**Aim**
Copy the records from the line with "You are a GUI" to the line with "tap(103, 100)", keeping every character unchanged.

**Recorded data**
━━━━━━━━━━━━━━━━
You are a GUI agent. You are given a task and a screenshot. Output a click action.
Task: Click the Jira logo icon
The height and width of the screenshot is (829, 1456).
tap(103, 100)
━━━━━━━━━━━━━━━━
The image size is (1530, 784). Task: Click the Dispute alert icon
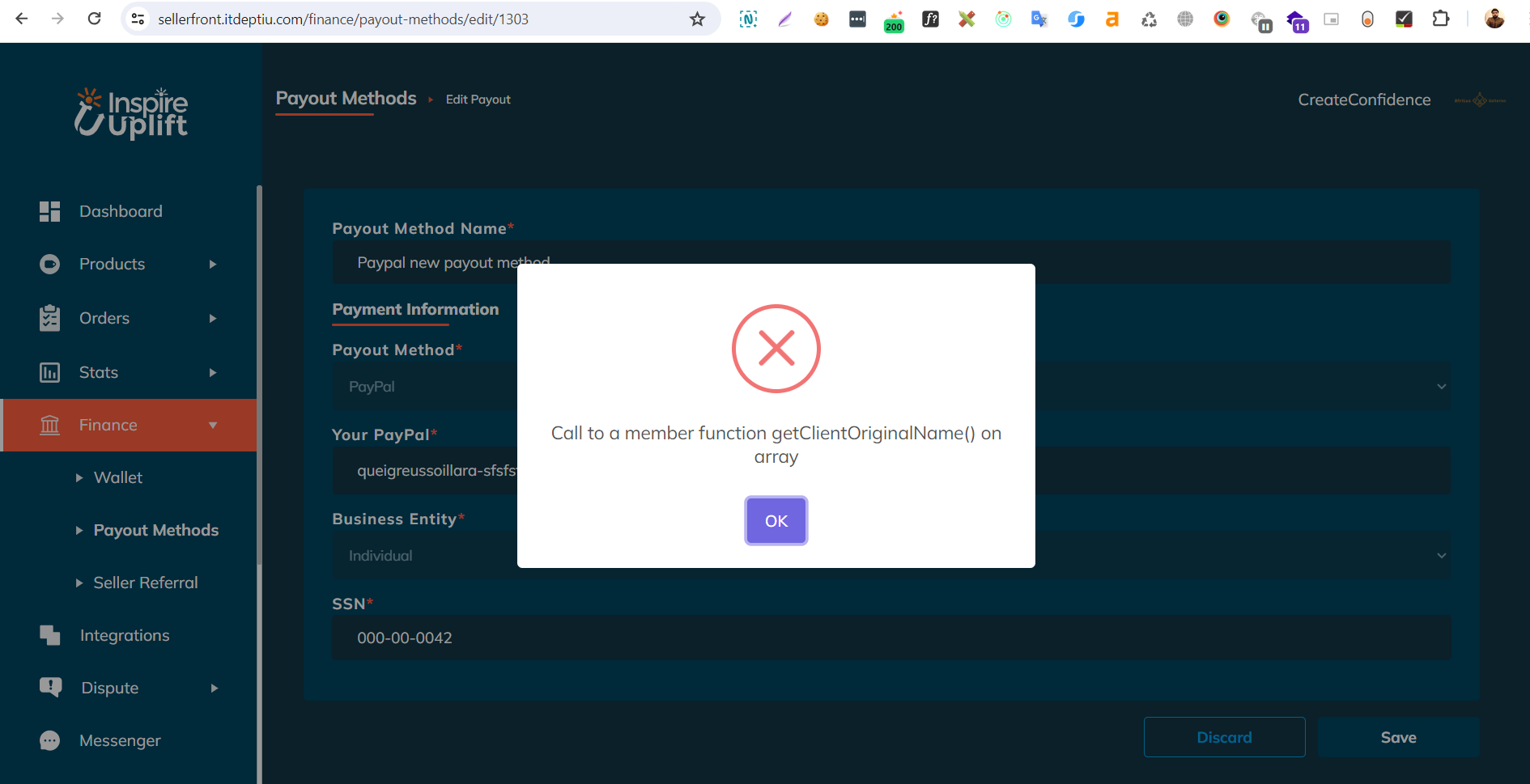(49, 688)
━━━━━━━━━━━━━━━━
**Problem solution**
You are a GUI agent. You are given a task and a screenshot. Output a click action.
Task: Click the Jira logo icon
The height and width of the screenshot is (829, 1456).
tap(103, 100)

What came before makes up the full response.